Monday, August 10, 2009

Adding binary files to CVS

I recently added a few Excel files to CVS and suddenly found that the files had become unreadable when I checked them out again. Excel would complain that the files were corrupted blah, blah, blah ....

The last time this had happened to me, I had been dealing with files that were over a decade old and that contained very important information and I had almost got a heart attack. At that time I had figured out the solution after a lot of tense web research but had omitted to document that since I assumed that I would remember it.
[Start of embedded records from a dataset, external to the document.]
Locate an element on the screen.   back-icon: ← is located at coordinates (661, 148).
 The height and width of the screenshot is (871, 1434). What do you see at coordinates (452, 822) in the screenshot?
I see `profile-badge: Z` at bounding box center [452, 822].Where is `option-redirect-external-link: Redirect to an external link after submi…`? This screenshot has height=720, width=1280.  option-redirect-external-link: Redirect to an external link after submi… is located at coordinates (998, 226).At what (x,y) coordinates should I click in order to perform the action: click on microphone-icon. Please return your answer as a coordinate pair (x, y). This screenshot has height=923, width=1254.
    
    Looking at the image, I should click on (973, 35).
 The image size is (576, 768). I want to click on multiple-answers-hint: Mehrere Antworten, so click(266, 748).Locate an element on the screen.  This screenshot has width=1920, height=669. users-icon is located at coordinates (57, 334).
Now I wish to correct that omission of mine.

The problem happens because CVS by default assumes that files are non-binary and does stuff like keyword substitution on non-binary files when you check them out. The solution is therefore simple. Just let CVS know that the files in question are binary. For example suppose you have a directory foo in your CVS repository that contains (say) some .xls files that you mistakenly checked in without marking them as binary. The all you need to do is:
  • cd foo
  • cvs admin -kb *.xls
  • cvs update
and you are all set.

To prevent this in future, go to the highest level in your repository and edit the file CVSROOT/cvswrappers just like you modify any other file in CVS. Modify it so it has the following lines at the end:

*.xls -k 'b'
*.xlsx -k 'b'
*.ppt -k 'b'
*.pptx -k 'b'
*.doc -k 'b'
*.pdf -k 'b'
*.docx -k 'b'

Then just commit that file and CVS will remember that all these files are binary files.

Note that this change will only apply to this particular repository. If you have multiple repositories you will need to modify this file in all your repositories, of course.